Replies are listed 'Best First'.
Re: Problem of referencing into subroutines.
by jwkrahn (Abbot) on Feb 18, 2008 at 23:46 UTC
    sub mutate{ my @string = @{$_[0]}; for my $i (0.. $#string){ my $aref = $string[$i]; #print "\n"; if (rand() < $mutation_rate){ my $position1 = int(rand($#{$aref})); my $position2 = int(rand($#{$aref})); if ($position1 ne $position2){ my $temp = $string[$i][$position1]; $string[$i][$position1] = $string[$i][$position2]; $string[$i][$position2] = $temp; } } } return \@string; }

    You have an off-by-one error. If @$aref contains 10 elements it will have the indices 0 to 9 and int(rand($#{$aref})) will only pick a number in the range 0 to 8.

    Also, perl has a more efficient idiom for swapping values:

    sub mutate{ my @string = @{ $_[ 0 ] }; for my $i ( 0 .. $#string ){ my $aref = $string[ $i ]; #print "\n"; if ( rand() < $mutation_rate ){ my $position1 = int rand @$aref; my $position2 = int rand @$aref; if ( $position1 != $position2 ){ @{ $string[ $i ] }[ $position1, $position2 ] = @{ $str +ing[ $i ] }[ $position2, $position1 ]; } } } return \@string; }

    Update: Also you used the wrong comparison operator. Changed ne to !=.

Re: Problem of referencing into subroutines.
by kyle (Abbot) on Feb 18, 2008 at 22:30 UTC

    I'll start by saying that the reference dancing here makes my eyes cross, so take my remarks with some salt. Also, since I don't have your input file or a good idea of what this is to produce, I can't really test. That said, look here...

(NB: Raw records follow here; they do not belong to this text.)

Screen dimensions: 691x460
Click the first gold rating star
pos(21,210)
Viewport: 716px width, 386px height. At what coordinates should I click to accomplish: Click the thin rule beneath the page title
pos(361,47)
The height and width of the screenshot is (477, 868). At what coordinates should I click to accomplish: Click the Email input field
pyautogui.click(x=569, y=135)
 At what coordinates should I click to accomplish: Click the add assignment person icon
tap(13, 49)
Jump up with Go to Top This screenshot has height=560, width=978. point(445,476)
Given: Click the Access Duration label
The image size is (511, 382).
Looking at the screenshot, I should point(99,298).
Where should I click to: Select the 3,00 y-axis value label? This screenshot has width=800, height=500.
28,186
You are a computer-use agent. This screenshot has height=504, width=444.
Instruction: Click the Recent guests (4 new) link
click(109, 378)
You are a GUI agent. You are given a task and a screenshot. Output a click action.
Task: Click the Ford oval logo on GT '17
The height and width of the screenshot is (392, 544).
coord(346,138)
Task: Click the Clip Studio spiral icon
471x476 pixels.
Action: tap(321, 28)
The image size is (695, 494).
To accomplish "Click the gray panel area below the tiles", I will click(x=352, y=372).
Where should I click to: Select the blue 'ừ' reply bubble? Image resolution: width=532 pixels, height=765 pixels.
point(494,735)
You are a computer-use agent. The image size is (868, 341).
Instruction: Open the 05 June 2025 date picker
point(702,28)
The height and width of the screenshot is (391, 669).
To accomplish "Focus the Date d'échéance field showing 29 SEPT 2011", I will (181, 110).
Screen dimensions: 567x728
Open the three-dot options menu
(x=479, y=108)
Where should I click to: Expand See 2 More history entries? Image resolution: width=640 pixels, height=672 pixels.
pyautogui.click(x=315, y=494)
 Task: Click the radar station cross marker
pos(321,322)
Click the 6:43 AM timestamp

    my @parents = @population[40 .. 49]; shuffle @parents; my @children; push @children, crossover( pop @parents, pop @parents ) while @parents; @population[0 .. 4] = map { mutate($_) } @children;

    The first thing I notice is that crossover returns two things, so @children will have the same length as @parents, but you're discarding half of them when you put them back into @population. I can't tell if that's deliberate or not, but it easily could be.

    What I don't think is deliberate is that mutate is operating directly on the items it gets.

    You copy into @string, which is good, and then pass out a reference to it, which is also good, but in the meantime you do this:

    my $temp = $string[$i][$position1]; $string[$i][$position1] = $string[$i][$position2]; $string[$i][$position2] = $temp;

    I think $string[$i] is a copy and so safe to modify, but $string[$i][$position1] is a reference that also exists in the original array. What you pass in are references from @children, but those also come directly from @parents.

    To fix this, it might help to make a deep copy of the data structures involved before you operate on them. These might help with that:

    Again, I'm not sure that's the problem, but it might be worth looking into.

Re: Problem of referencing into subroutines.
by hipowls (Curate) on Feb 18, 2008 at 22:27 UTC

    This is not an answer but I am puzzled by your use of @indices. It contains the integers from 0 to 80 and is used in only one function

    my @indices = ( 76, 46, 21, 15, 33, 20, 69, 65, 40, 11, 79, 22, 70, 43, 32, 30, 57 +, 19, 39, 37, 62, 3, 4, 44, 51, 58, 25, 72, 64, 59, 48, 80, 42, 38, 61 +, 75, 49, 1, 18, 71, 41, 2, 67, 13, 45, 60, 9, 7, 28, 6, 8, 54, 50 +, 73, 56, 53, 77, 27, 16, 29, 52, 10, 24, 5, 26, 36, 23, 34, 31, 47, 14 +, 35, 12, 55, 17, 0, 68, 74, 66, 78, 63 ); #number of the columns. ... sub genotype { my @seq; my @gene; my @string; push @gene, shuffle @indices; ... }
    this can be rewritten as
    my $max_index = 80; ... sub genotype { my @seq; my @gene = shuffle 0 .. $max_index; my @string; ... }
    which makes your intent clearer and avoids the possiblity of missing an integer.